In the listing below, find the line with "الاستخراجية (1323, 1427)", then repeat exactly every line from the top through that one.

Records for the task
+ + +

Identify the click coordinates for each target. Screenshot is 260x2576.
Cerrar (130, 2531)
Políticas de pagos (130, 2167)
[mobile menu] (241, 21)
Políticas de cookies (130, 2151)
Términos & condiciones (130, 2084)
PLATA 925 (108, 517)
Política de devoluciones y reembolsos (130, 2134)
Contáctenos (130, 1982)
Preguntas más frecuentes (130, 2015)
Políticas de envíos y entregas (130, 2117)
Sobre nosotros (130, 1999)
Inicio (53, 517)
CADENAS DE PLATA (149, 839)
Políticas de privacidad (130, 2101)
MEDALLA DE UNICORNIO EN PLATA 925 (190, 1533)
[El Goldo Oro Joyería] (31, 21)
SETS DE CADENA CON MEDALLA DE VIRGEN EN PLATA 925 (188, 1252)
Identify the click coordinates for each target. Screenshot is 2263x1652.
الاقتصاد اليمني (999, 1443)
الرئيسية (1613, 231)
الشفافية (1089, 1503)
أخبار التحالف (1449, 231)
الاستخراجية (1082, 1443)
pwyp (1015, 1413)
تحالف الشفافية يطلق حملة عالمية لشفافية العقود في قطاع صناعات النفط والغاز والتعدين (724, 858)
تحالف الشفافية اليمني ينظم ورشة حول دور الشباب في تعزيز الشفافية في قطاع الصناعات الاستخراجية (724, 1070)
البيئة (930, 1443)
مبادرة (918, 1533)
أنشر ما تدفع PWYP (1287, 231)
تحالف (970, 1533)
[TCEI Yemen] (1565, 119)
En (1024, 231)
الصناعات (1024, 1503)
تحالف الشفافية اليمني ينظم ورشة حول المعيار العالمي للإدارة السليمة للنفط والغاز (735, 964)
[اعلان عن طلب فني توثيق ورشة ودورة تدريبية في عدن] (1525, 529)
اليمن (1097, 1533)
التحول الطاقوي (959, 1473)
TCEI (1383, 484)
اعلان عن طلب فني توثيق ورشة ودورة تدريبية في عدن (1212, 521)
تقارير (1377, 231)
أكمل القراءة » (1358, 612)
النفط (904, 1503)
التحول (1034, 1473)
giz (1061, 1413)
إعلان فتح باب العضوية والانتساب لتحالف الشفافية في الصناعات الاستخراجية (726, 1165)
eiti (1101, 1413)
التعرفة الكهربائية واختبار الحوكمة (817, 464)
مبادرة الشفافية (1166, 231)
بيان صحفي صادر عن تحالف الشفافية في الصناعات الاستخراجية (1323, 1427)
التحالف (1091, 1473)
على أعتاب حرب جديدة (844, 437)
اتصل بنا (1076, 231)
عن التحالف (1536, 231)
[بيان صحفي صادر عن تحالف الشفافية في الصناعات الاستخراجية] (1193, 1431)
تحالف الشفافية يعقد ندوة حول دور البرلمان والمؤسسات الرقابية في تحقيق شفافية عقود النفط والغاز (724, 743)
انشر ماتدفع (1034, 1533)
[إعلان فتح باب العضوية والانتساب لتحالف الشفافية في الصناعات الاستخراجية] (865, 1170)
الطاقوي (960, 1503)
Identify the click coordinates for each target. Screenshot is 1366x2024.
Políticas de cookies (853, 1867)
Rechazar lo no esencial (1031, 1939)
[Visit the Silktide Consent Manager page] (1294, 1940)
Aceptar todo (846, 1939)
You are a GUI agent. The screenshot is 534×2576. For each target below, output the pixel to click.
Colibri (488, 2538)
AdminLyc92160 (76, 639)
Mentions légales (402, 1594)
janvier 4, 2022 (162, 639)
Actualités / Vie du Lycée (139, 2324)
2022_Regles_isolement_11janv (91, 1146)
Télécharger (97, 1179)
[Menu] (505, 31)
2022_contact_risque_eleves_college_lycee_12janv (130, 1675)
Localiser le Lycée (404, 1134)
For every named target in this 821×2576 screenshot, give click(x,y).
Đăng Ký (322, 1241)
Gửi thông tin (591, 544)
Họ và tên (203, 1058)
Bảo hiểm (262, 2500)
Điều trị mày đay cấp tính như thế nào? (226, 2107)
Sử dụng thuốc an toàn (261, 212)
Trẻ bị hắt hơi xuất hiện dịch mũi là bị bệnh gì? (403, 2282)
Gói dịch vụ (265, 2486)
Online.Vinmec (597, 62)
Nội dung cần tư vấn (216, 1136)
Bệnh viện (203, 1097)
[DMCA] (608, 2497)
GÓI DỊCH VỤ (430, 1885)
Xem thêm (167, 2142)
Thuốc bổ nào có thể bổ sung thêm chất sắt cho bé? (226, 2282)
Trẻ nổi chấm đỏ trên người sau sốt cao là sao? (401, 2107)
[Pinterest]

+ + +

Solution below
Identify the click coordinates for each target. Screenshot is 260x2576.
Cerrar (130, 2531)
Políticas de pagos (130, 2167)
[mobile menu] (241, 21)
Políticas de cookies (130, 2151)
Términos & condiciones (130, 2084)
PLATA 925 (108, 517)
Política de devoluciones y reembolsos (130, 2134)
Contáctenos (130, 1982)
Preguntas más frecuentes (130, 2015)
Políticas de envíos y entregas (130, 2117)
Sobre nosotros (130, 1999)
Inicio (53, 517)
CADENAS DE PLATA (149, 839)
Políticas de privacidad (130, 2101)
MEDALLA DE UNICORNIO EN PLATA 925 (190, 1533)
[El Goldo Oro Joyería] (31, 21)
SETS DE CADENA CON MEDALLA DE VIRGEN EN PLATA 925 (188, 1252)
Identify the click coordinates for each target. Screenshot is 2263x1652.
الاقتصاد اليمني (999, 1443)
الرئيسية (1613, 231)
الشفافية (1089, 1503)
أخبار التحالف (1449, 231)
الاستخراجية (1082, 1443)
pwyp (1015, 1413)
تحالف الشفافية يطلق حملة عالمية لشفافية العقود في قطاع صناعات النفط والغاز والتعدين (724, 858)
تحالف الشفافية اليمني ينظم ورشة حول دور الشباب في تعزيز الشفافية في قطاع الصناعات الاستخراجية (724, 1070)
البيئة (930, 1443)
مبادرة (918, 1533)
أنشر ما تدفع PWYP (1287, 231)
تحالف (970, 1533)
[TCEI Yemen] (1565, 119)
En (1024, 231)
الصناعات (1024, 1503)
تحالف الشفافية اليمني ينظم ورشة حول المعيار العالمي للإدارة السليمة للنفط والغاز (735, 964)
[اعلان عن طلب فني توثيق ورشة ودورة تدريبية في عدن] (1525, 529)
اليمن (1097, 1533)
التحول الطاقوي (959, 1473)
TCEI (1383, 484)
اعلان عن طلب فني توثيق ورشة ودورة تدريبية في عدن (1212, 521)
تقارير (1377, 231)
أكمل القراءة » (1358, 612)
النفط (904, 1503)
التحول (1034, 1473)
giz (1061, 1413)
إعلان فتح باب العضوية والانتساب لتحالف الشفافية في الصناعات الاستخراجية (726, 1165)
eiti (1101, 1413)
التعرفة الكهربائية واختبار الحوكمة (817, 464)
مبادرة الشفافية (1166, 231)
بيان صحفي صادر عن تحالف الشفافية في الصناعات الاستخراجية (1323, 1427)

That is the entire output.